The really important thing, however, is not just to realize that Republicans are breaking their promises, but to realize that they are doing so with intent. This isn’t one of those cases where people try to do what they said they would, but fall short in the execution. This is an act of deliberate betrayal: Everything about Trumpcare is specifically designed to do exactly the opposite of what Trump, Paul Ryan and other Republicans said it would.

.. people with incomes over $1 million would save an average of more than $50,000 a year.

And there is a powerful faction within the G.O.P. for whom cutting taxes on the rich is more or less the only thing that matters.

And on a more subjective note, don’t you get the impression that Donald Trump gets some positive pleasure out of taking people who make the mistake of trusting him for a ride?

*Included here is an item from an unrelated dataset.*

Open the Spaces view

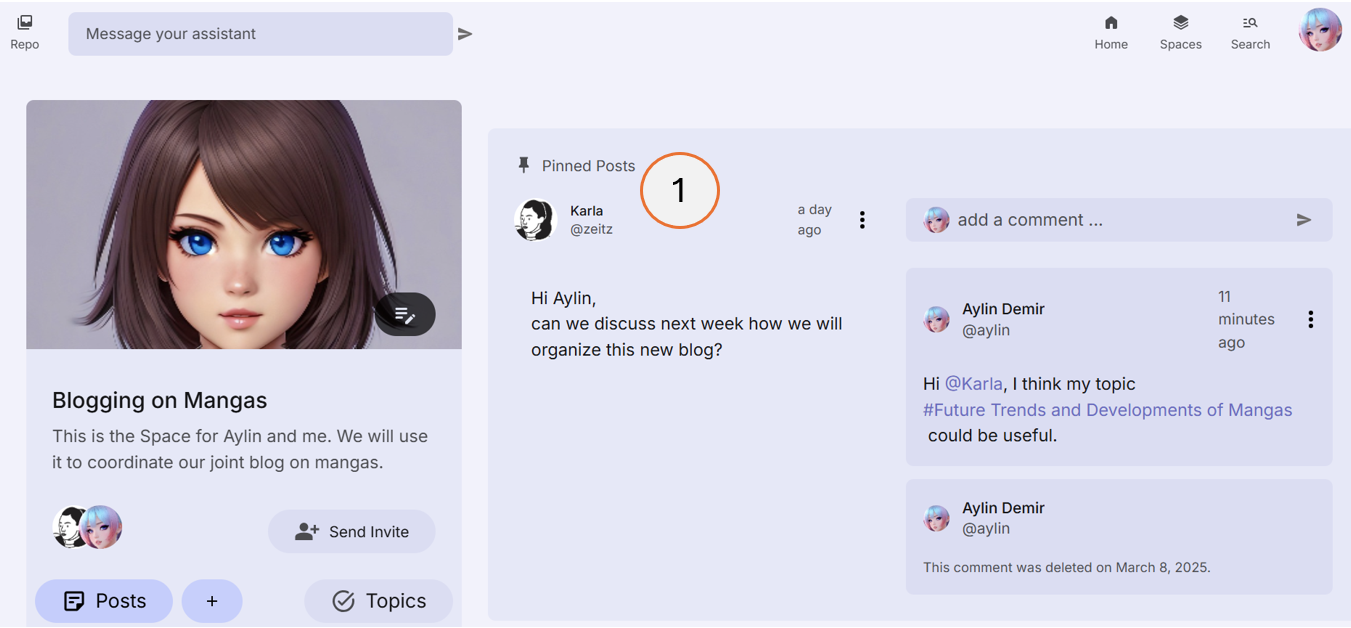tap(1180, 33)
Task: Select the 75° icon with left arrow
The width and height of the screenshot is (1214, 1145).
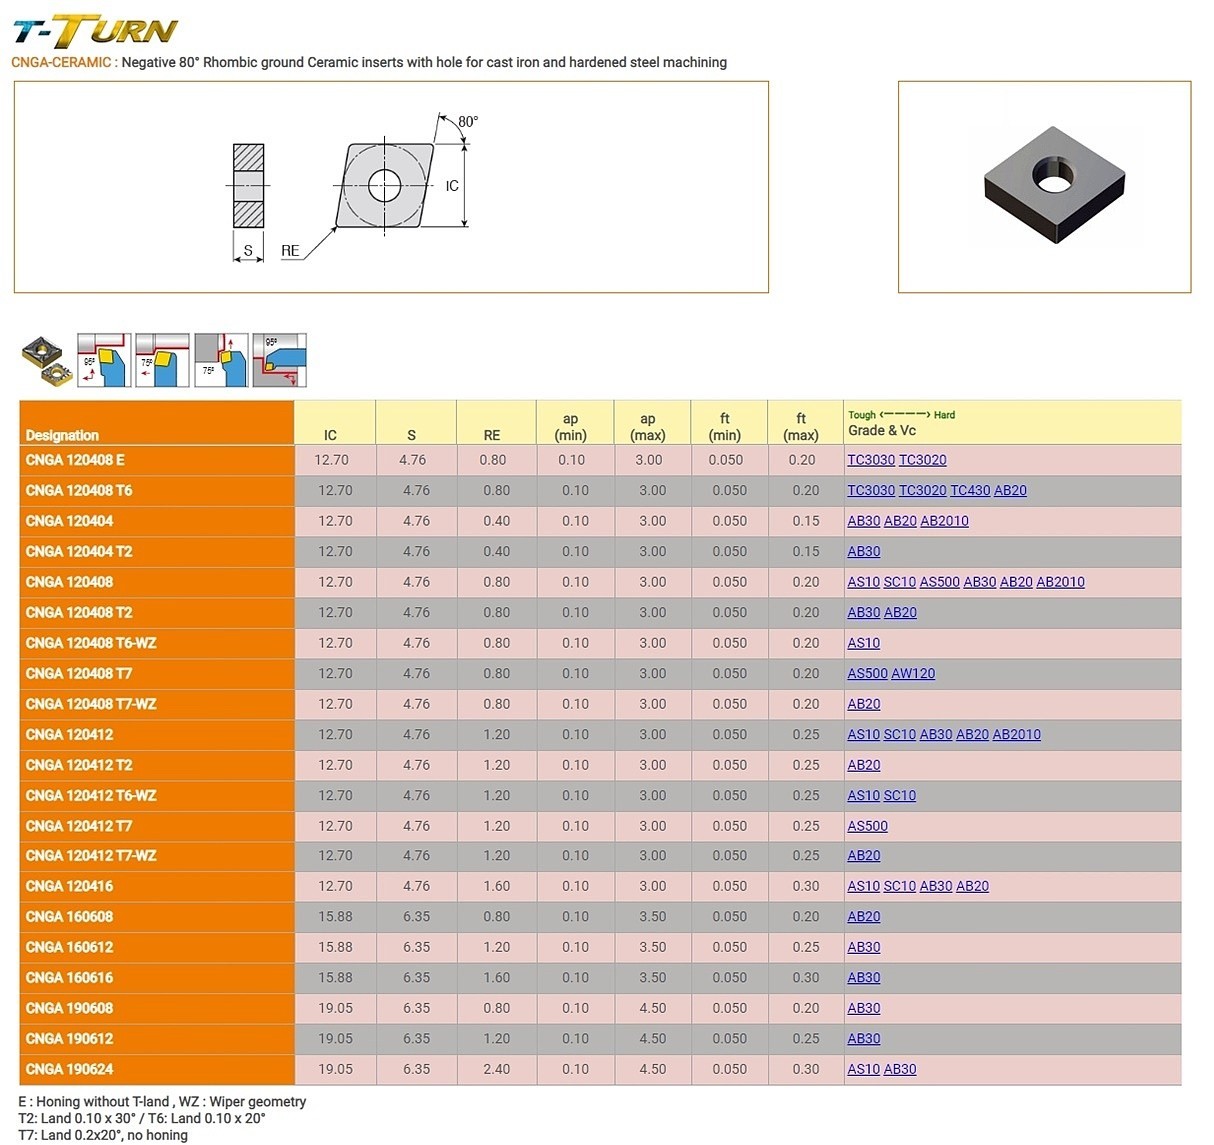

As for why they think they can get away with it: Well, isn’t recent history on their side? The general shape of what the G.O.P. would do to health care, for the white working class in particular, has long been obvious, yet many people who were sure to lose, bigly, voted Trump anyway.

Why shouldn’t Republicans believe they can convince those same voters that the terrible things that will happen if Trumpcare becomes law are somehow liberals’ fault?

And for that matter, how confident are you that mainstream media will resist the temptation of both-sides-ism, the urge to produce “balanced” reporting that blurs the awful reality of what Trumpcare will do if enacted?